I recently received this thoughtful comment bin response to a blog entry I wrote a while back about alternative assessment for kids with IEPs. Thank you, Karen.  I think your take is spot on!

I wrote a letter that appeared in our local newspaper. Free Lance Star. I thought it might interest you. As a teacher I wanted parents to be aware of this new process and how it might impact their children. Here is a copy.

October 8, 2012

To whom it may concern:
I am a National Board Certified Special Education teacher in Spotsylvania County Schools. I have taught here for 10 years and have been a Special Education teacher for over 20 years. I am writing to you because of concerns that I have for the new alternative assessment (VAAP) for students with significant cognitive disabilities.

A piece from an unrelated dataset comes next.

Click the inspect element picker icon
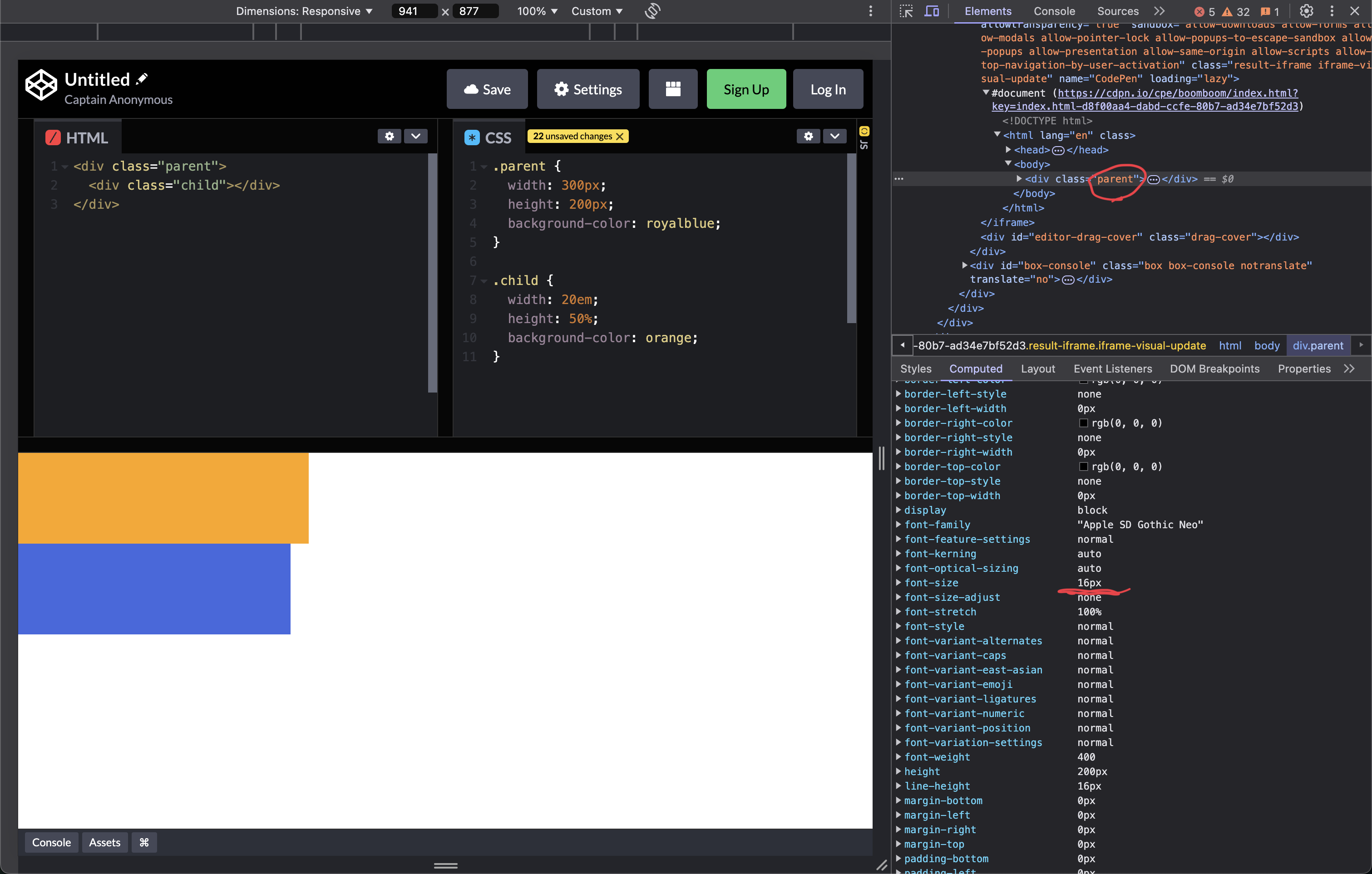This screenshot has height=874, width=1372. [x=906, y=11]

The expectation of the No Child Left Behind Act is that the majority of students with disabilities can and should participate in and achieve proficiency on state assessments. I teach a small percentage of students with disabilities who may not reach grade-level standards, even with the best appropriate instruction. These are students with the most significant cognitive disabilities (about 1 percent of all special education students.) The Title I regulations allow these students to take an alternate assessment based on achievement standards that are less difficult and more tailored to their needs. Their proficient scores can be counted in the same way as any other student’s proficient score on a state assessment. This alternate assessment is used for students who have IQs of 55 or lower. (Average normal intelligence is 100.)

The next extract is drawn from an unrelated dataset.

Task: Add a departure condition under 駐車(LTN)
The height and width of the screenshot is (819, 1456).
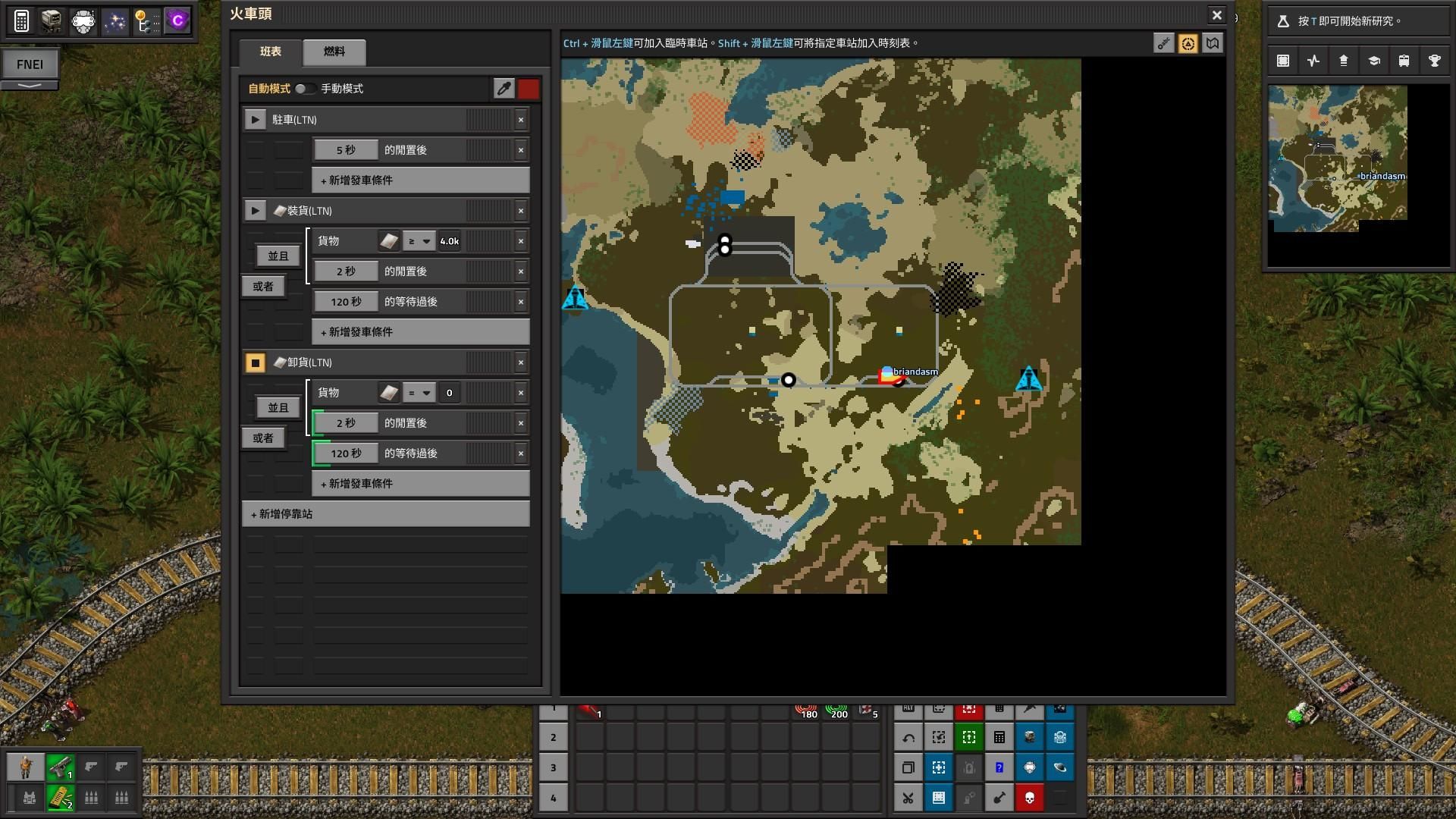Action: 420,180
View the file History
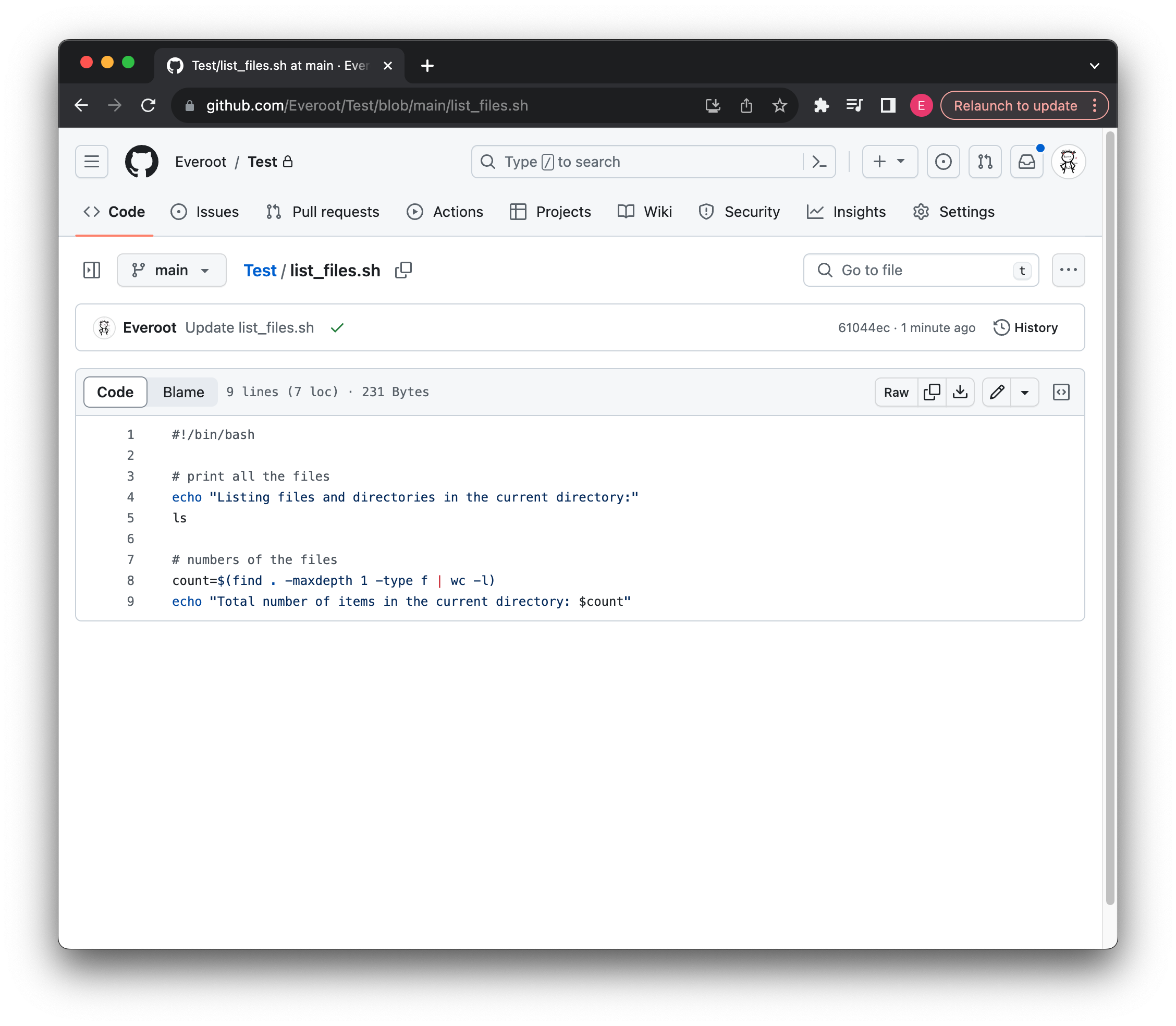The image size is (1176, 1026). tap(1025, 327)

My concerns are for the new changes to VAAP that have been put in place this school year. I teach at the high school level, and previously my students were held to an aligned standard in accordance with their academic level. The VAAP curriculum was aligned only up to the sixth grade SOL standard. Currently, they are being held to the same high school proficiency level as general education students. We are expected to increase our students’ knowledge by many years within a short period of time. This is not acceptable for students with significant cognitive disabilities. General Education students would not have to attain these levels in one year. All of my students follow an Individualized Education Plan (IEP) that provides for a combination of functional and standards based curriculum that will allow them to be as independent as possible and promotes life-skills learning which will help them be self sufficient. (My students’ functional grade levels range from pre-K through third grade.)

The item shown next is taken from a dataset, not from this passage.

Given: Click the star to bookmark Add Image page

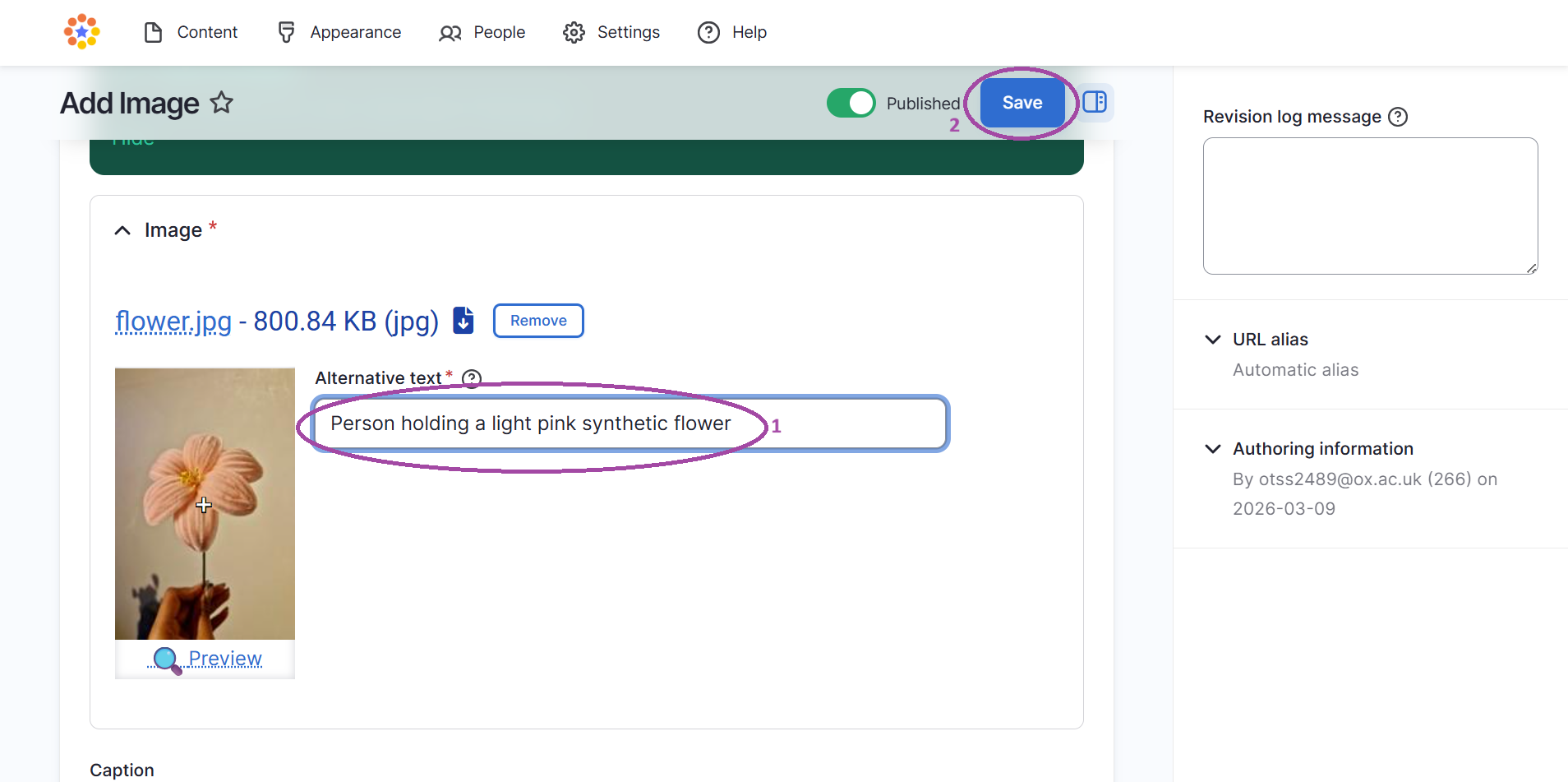Looking at the screenshot, I should point(220,103).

Is it realistic to expect students with significant cognitive disabilities to meet the same level of achievement as all general education students? We cannot expect all students to be the same. This does not follow the IDEA guidelines of a free and APPROPRIATE education. There is nothing APPROPRIATE about a student with a 55 IQ or lower trying to learn Algebra. How will that help them in the future? Academic cognitive testing for these students is done by standardized psychological testing which provides the IQ scores. The outcome for many of my students will be staying at home with guardians, sheltered employment or employment with coaching. The IEP is established for the “individual” educational goals. When an educator is forced to look at grade level and not academic level, they are not really meeting the student’s needs.
We are speaking of the students who are not in SOL classes and have not had the prerequisites to attain those SOL standards. They are receiving an IEP/Special Diploma. With this in mind, I need to focus my efforts on skills that will help them with self help skills (i.e. cooking, personal hygiene, laundry, household chores,) functional vocabulary (i.e. survival signs, grocery words, restaurant words/fast food words, job words, community signs,) functional writing (i.e. thank you letters, personal information, expressive journals, ) functional math (i.e. money skills, basic add and subtract, measurement, time, calendars,) functional science and social studies (i.e. animal care, plant care, weather, maps and globes, character education, holidays,) and vocational skills (i.e. following directions, community jobs and expectations, time management.)
I feel that with the focus on these extremely high standards that my students will lose the skills that will help them be independent and thrive. Please take a look at the new VAAP guidelines put in place by the Virginia Department of Education. Ask yourself, if you had a child with significant cognitive disabilities, what would be important for them to learn?